Наталья засуетилась. Сестра продолжала сидеть, неподвижно глядя на труп. Я подошел к окну, чтобы скрыть от них свою неловкость. Но и там я не нашел покоя; меня почему-то смущала Наталья, и мне хотелось сказать ей что-нибудь.
— Наталья, — сказал я, — закрой глаза и подвяжи платком челюсть.
«Вот глупость-то! Кому закрой глаза? себе? Покойнице. А ты сам боялся закрыть ей глаза?» — продолжали беспокоить меня мои собственные мысли, и я укусил себе до крови губу. На стене, прямо против меня было приколото булавкой к обоям расписание Софьи Васильевны. «Эту булавку не так давно держали те проворные пальцы, которые сгниют теперь через шесть дней». И отвратительное чувство, известное под названием страха и тоски, овладело мной.
«Какой сегодня день? Четверг, — соображал я. — Два часа. В четверг, в два часа (я посмотрел в расписание) Софья Васильевна должна читать русские журналы. А она умерла и не читает, не может — и не будет читать никогда больше».
Эти простые, понятные вещи наводили на меня невыразимо тоскливые думы о том, что когда-нибудь и мне не понадобятся ни русские, ни иностранные журналы.
— Барин, вы бы вышли, мы будем обмывать покойницу, — тихо сказала мне Наталья.
Я, ничего не понимая, пошел к дверям. Труп, закрытый одеялом, лежал на прежнем месте. Подле кровати стояло корыто и суетилась хозяйка-чиновница; сестра по-прежнему сидела неподвижно. Я взял ее за руку; рука у ней шевелилась, как у сонной, повинуясь только закону тяготения.
— Лизанька, голубчик, пойдем отсюда, — сказал я.
Она молчала. Я обнял ее за талию, поднял со стула, и она машинально вышла за мной из комнаты. Мне было жаль сестру, я поднял ее голову за подбородок и нежно поцеловал.
— Полно, голубушка, успокойся.
Лизу тронула эта нежность; она крепко обняла меня и начала рыдать. Я осторожно свел ее в комнату хозяйки и посадил на диван. Почему-то мне показалось очень полезным заставить ее выпить стакан воды и натереть виски уксусом; она исполнила это весьма покорно, заметив только, что вода чем-то пахнет. Возня с Лизой очень помогла мне оправиться от замешательства и принять свой настоящий, нормальный вид.

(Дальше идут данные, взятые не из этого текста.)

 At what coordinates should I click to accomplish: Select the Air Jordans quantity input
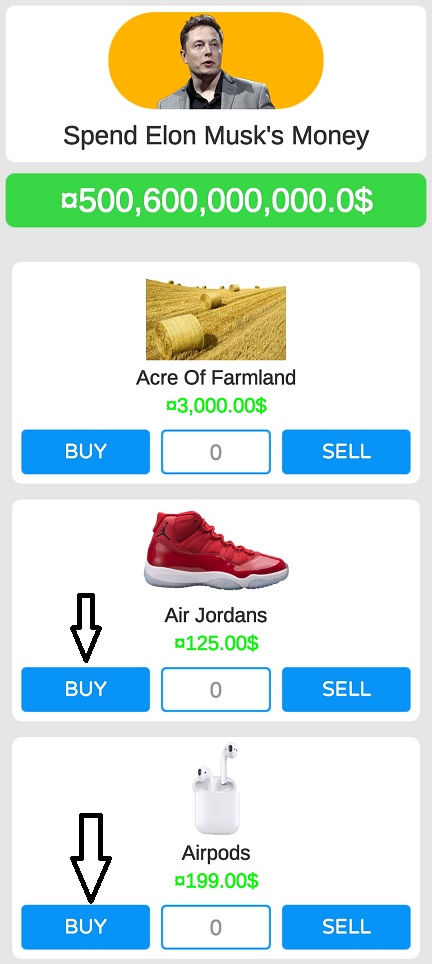click(x=216, y=689)
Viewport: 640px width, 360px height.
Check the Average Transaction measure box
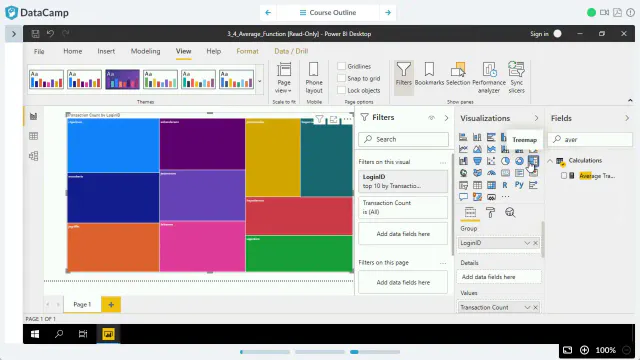click(564, 176)
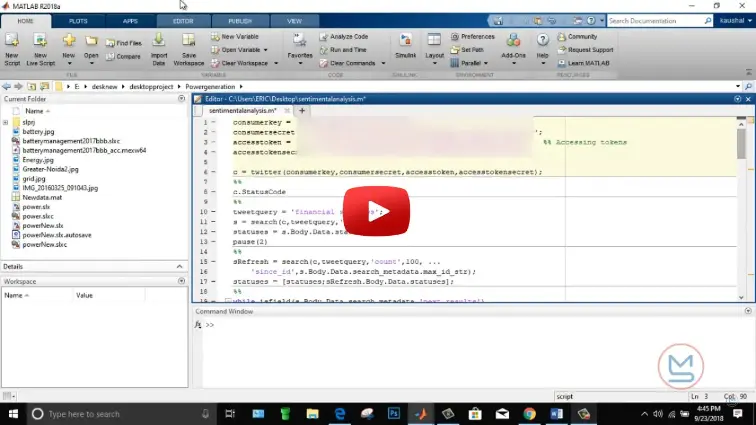
Task: Switch to the EDITOR tab
Action: pyautogui.click(x=183, y=20)
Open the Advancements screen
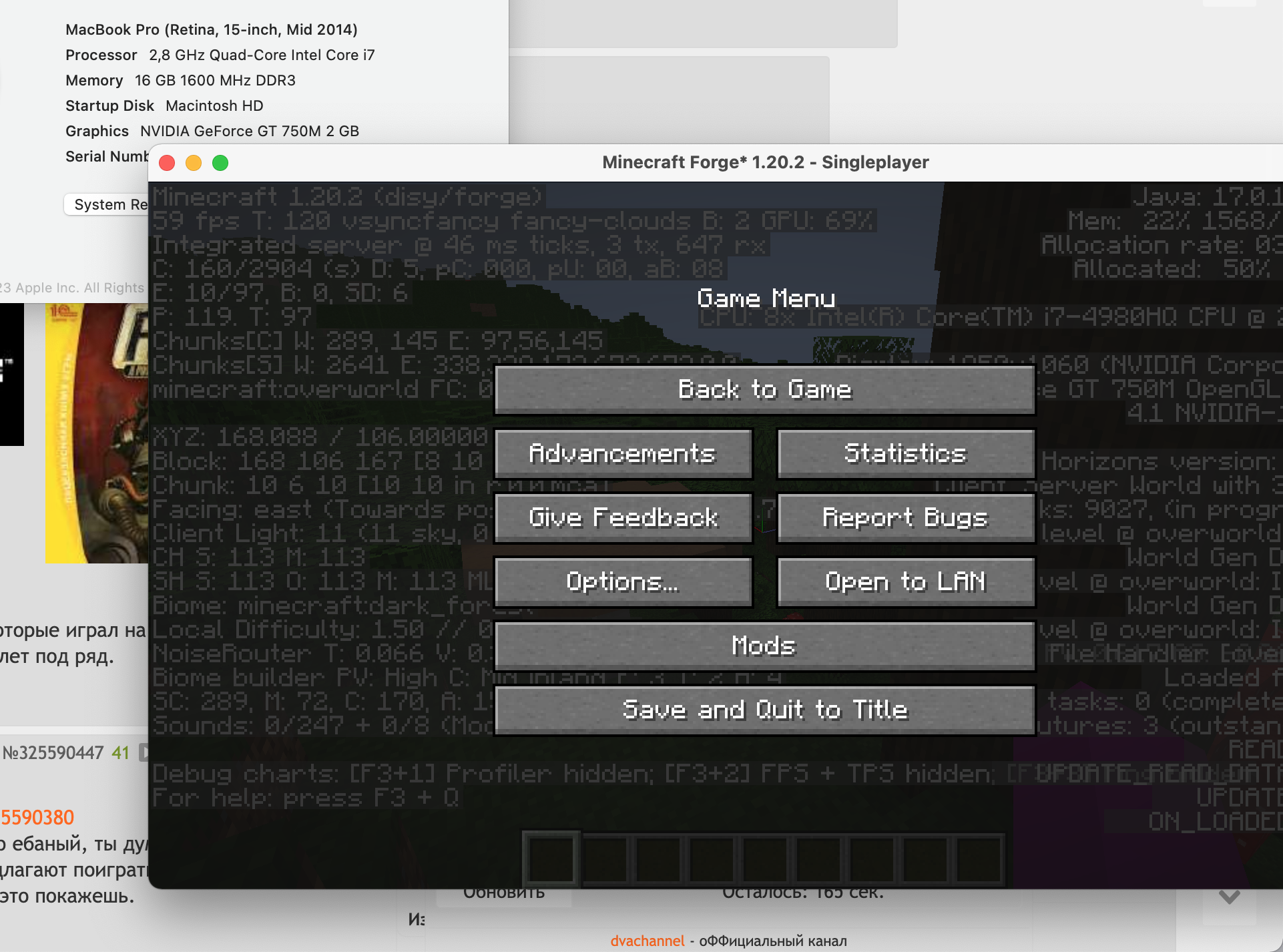1283x952 pixels. point(623,454)
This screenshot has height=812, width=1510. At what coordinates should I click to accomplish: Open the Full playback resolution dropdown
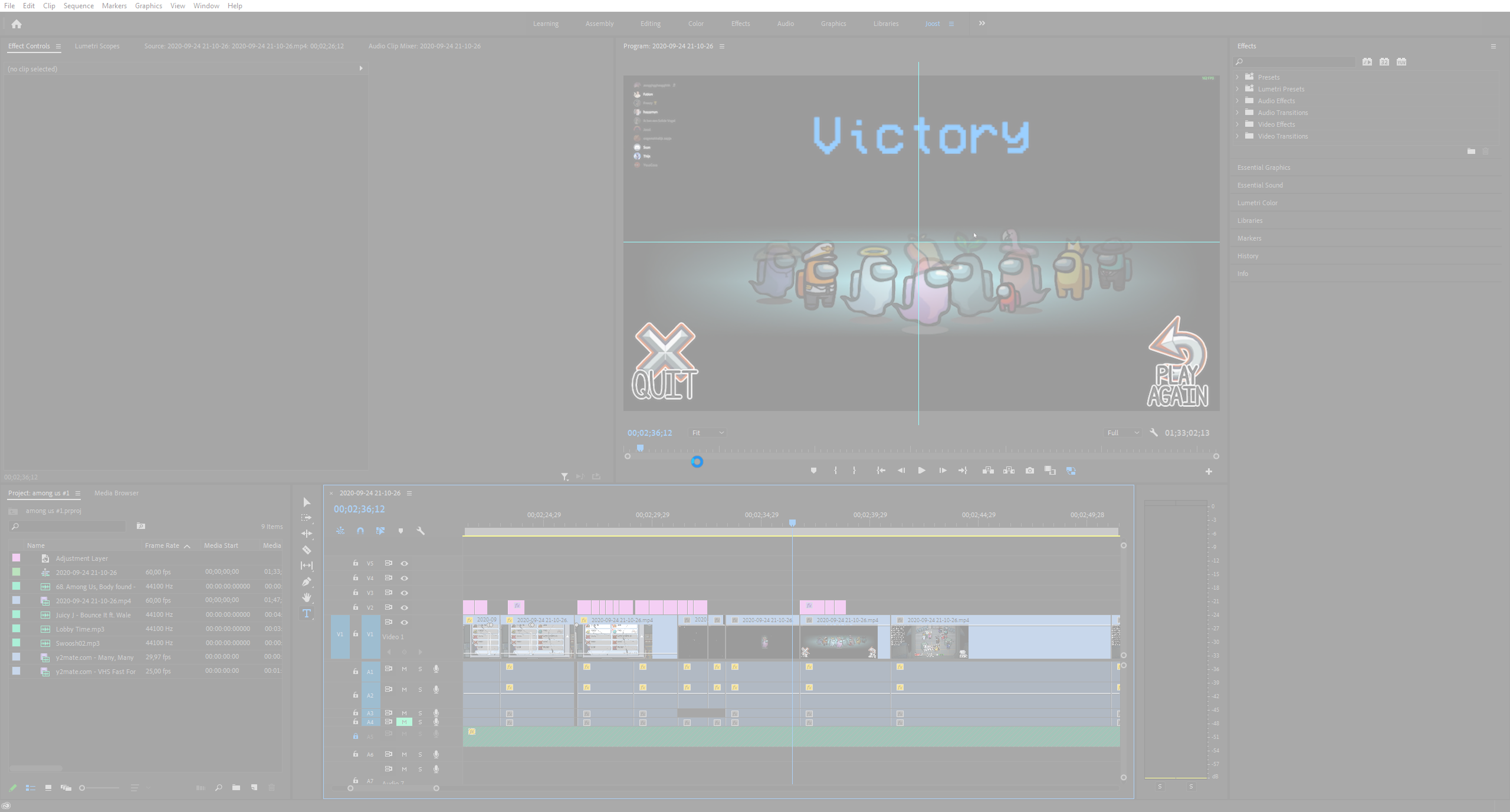point(1123,433)
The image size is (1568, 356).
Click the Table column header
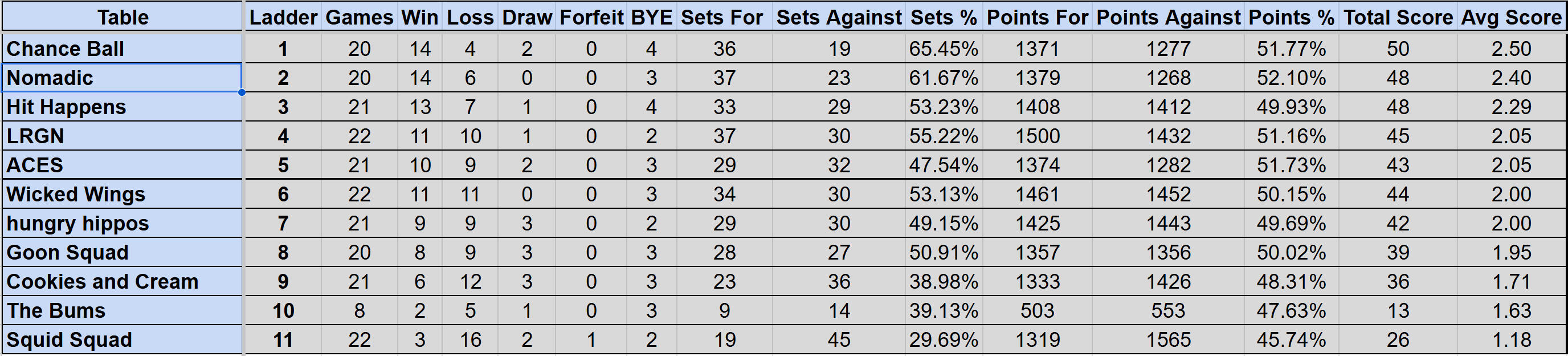(x=122, y=17)
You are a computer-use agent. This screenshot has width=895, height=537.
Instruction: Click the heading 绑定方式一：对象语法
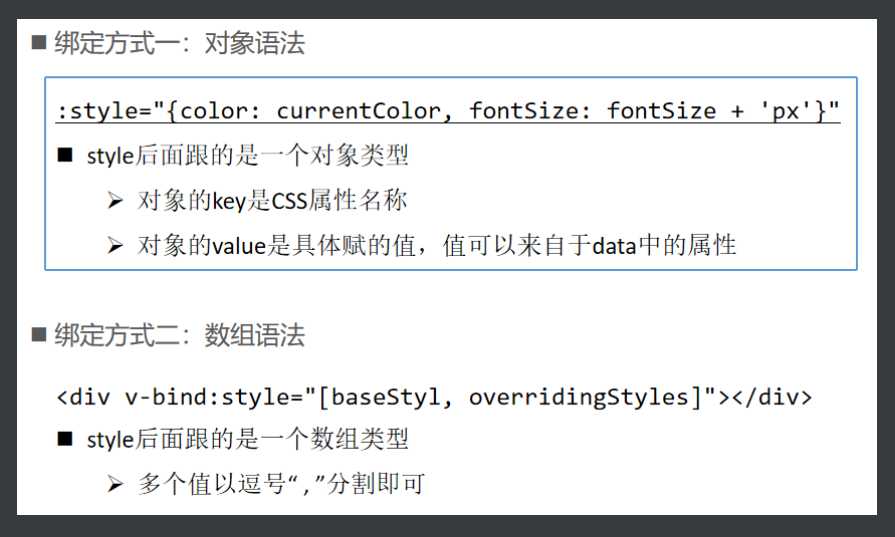click(x=180, y=43)
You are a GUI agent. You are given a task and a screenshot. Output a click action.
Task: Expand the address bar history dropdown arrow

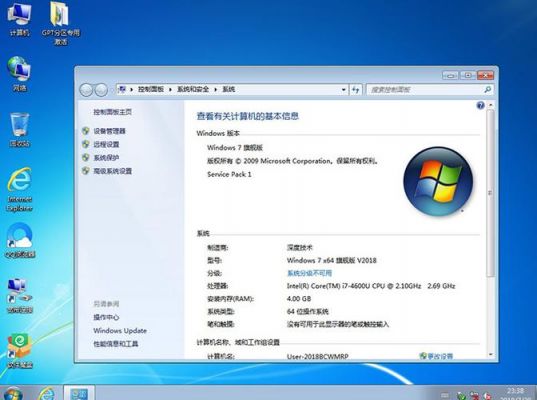(344, 90)

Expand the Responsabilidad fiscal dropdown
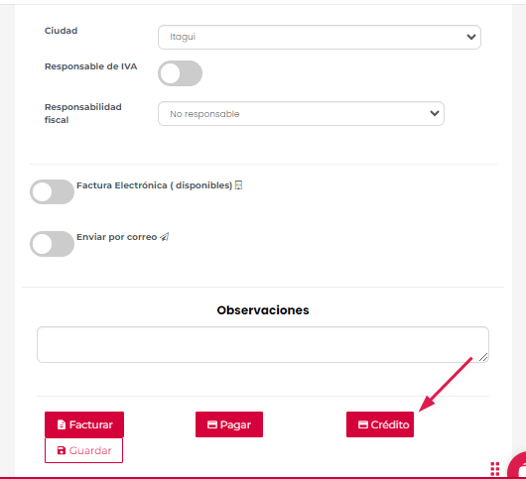tap(301, 114)
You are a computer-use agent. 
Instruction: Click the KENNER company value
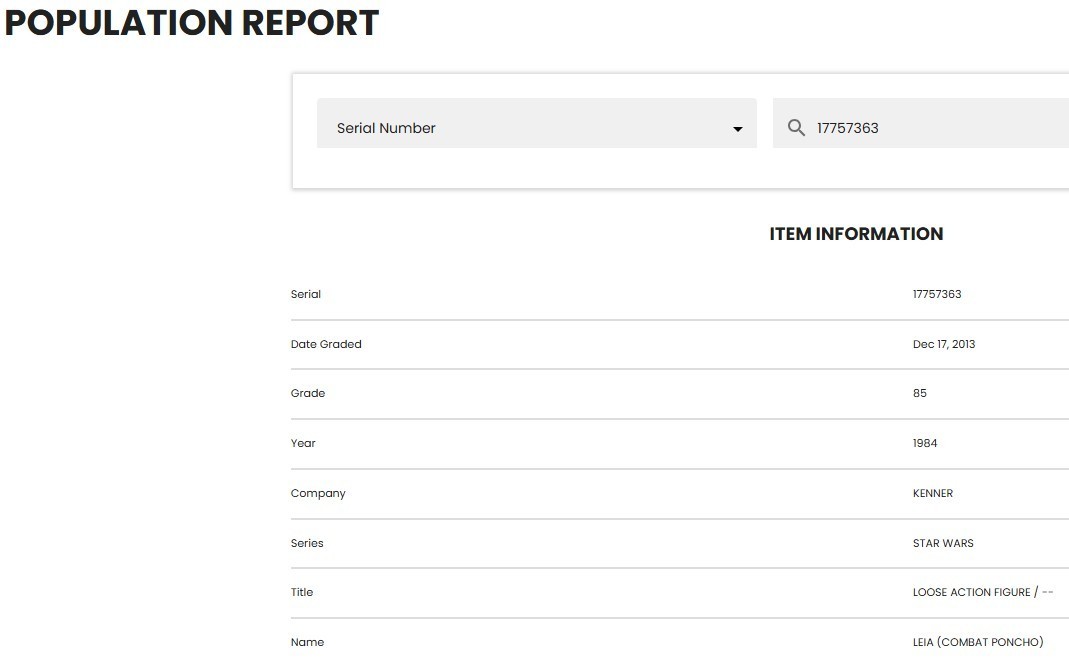click(933, 493)
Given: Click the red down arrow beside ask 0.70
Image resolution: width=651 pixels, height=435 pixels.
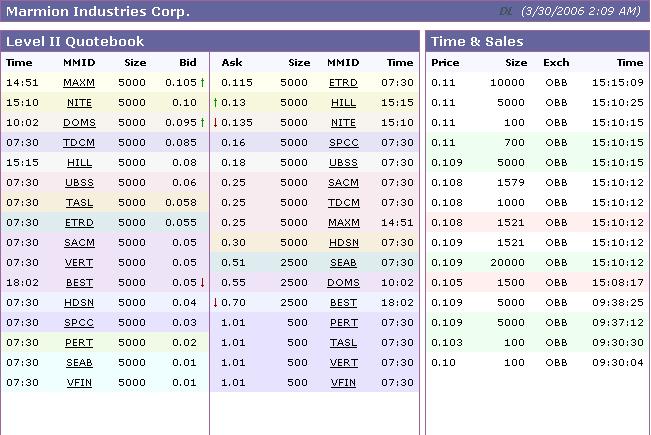Looking at the screenshot, I should tap(215, 302).
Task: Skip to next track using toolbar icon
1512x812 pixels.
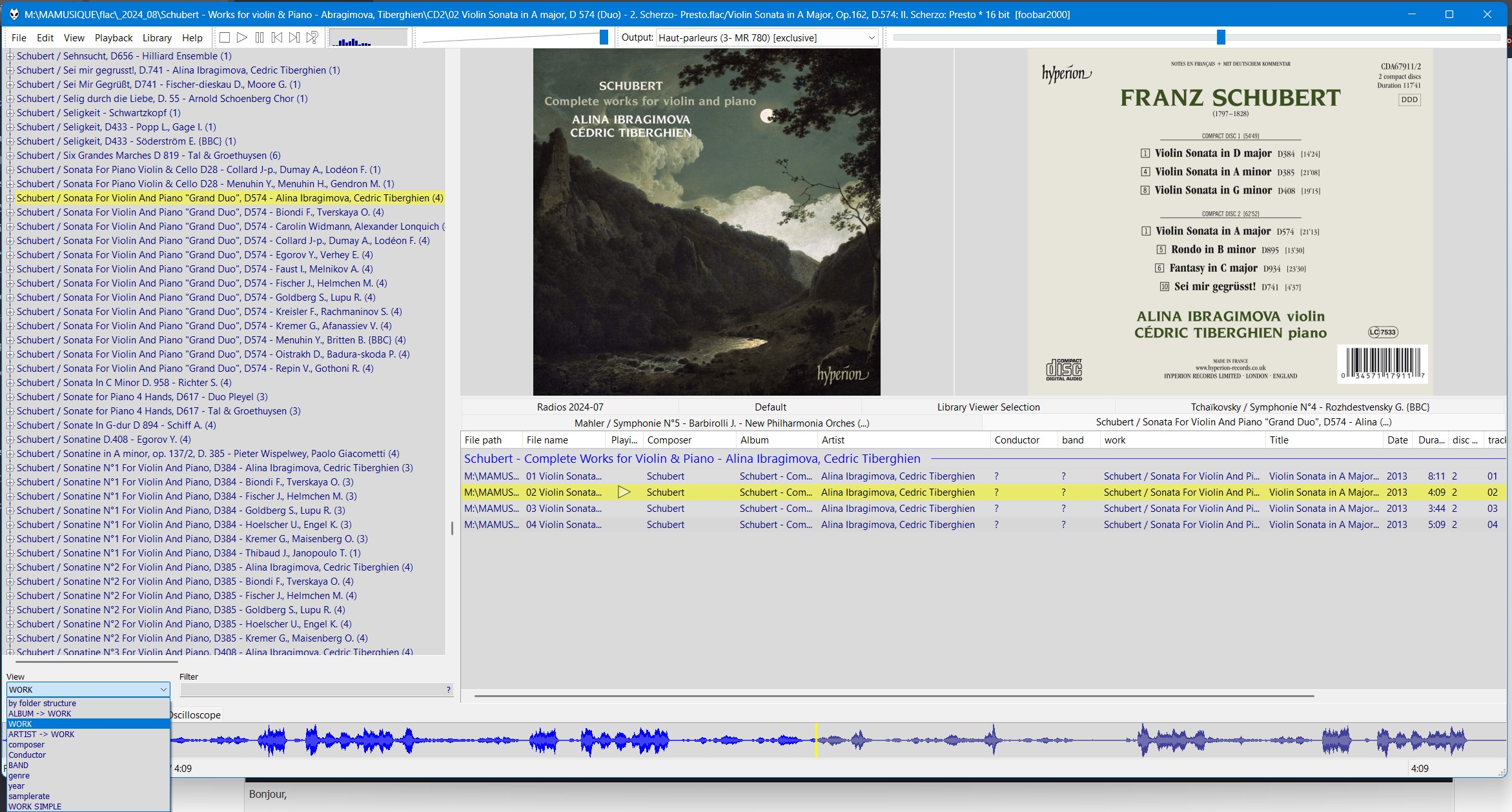Action: [x=294, y=38]

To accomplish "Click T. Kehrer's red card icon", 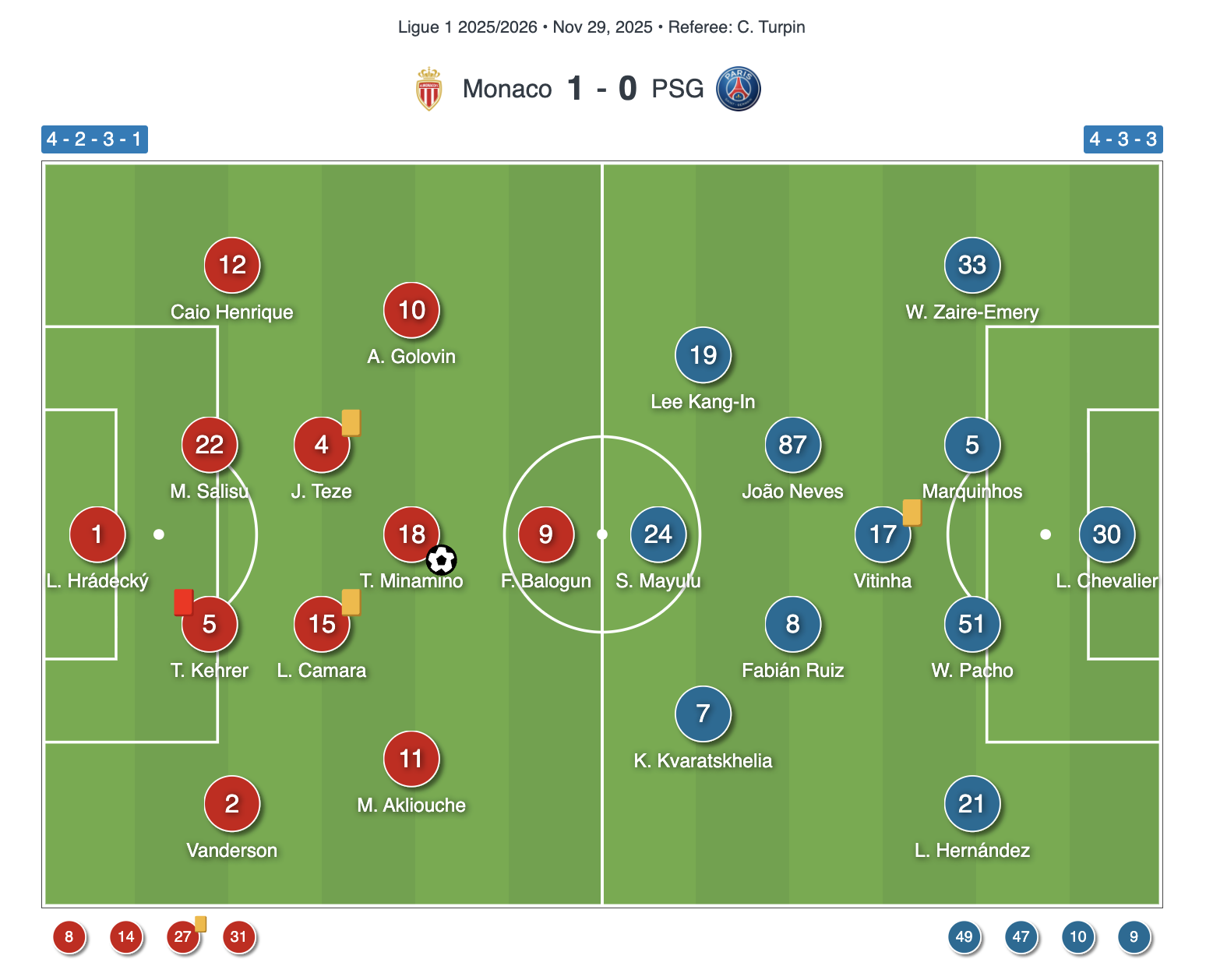I will pyautogui.click(x=183, y=602).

— Как она умерла странно! — задумчиво сказала сестра, когда совсем успокоилась и перестала плакать. — Все говорила со мной о посторонних вещах, вдруг замолчала и начала стонать. Потом так скоро, как здоровая, повернулась на спину и сказала: «У него безнравственные мысли». Я спросила, про кого она это говорит, но она только глубоко вздохнула. Я посмотрела, а уж у ней отвисла нижняя челюсть. Как скоро!
— Чахоточные всегда так умирают, — сказал я. — У тебя красные глаза: ты, верно, не спала ночь; поедем домой — теперь ей твои услуги бесполезны.
— Да, — согласилась Лиза, отирая платком заплаканные глаза.
— Наталья! — крикнул я, но она не явилась, и я сам отправился в комнату покойницы.
Приотворив дверь, я только мельком видел маленькое, сухое тело Софьи Васильевны, над которым Наталья, в бурнусе и головном платке (в том виде, в каком пришла из аптеки), совершала вместе с хозяйкой, по-видимому, какой-то обряд, но вся эта картина стоит теперь перед моими глазами, и мне слышится запах гнили, еловых веток и ладана. При виде белого маленького трупа мне пришел почему-то в голову вопрос о седалище умственных способностей. «Китайцы думают, что разум заключается в животе», — мелькнуло у меня в голове, но тут я сообразил все неприличие своего положения перед голым трупом женщины и крикнул Наталью.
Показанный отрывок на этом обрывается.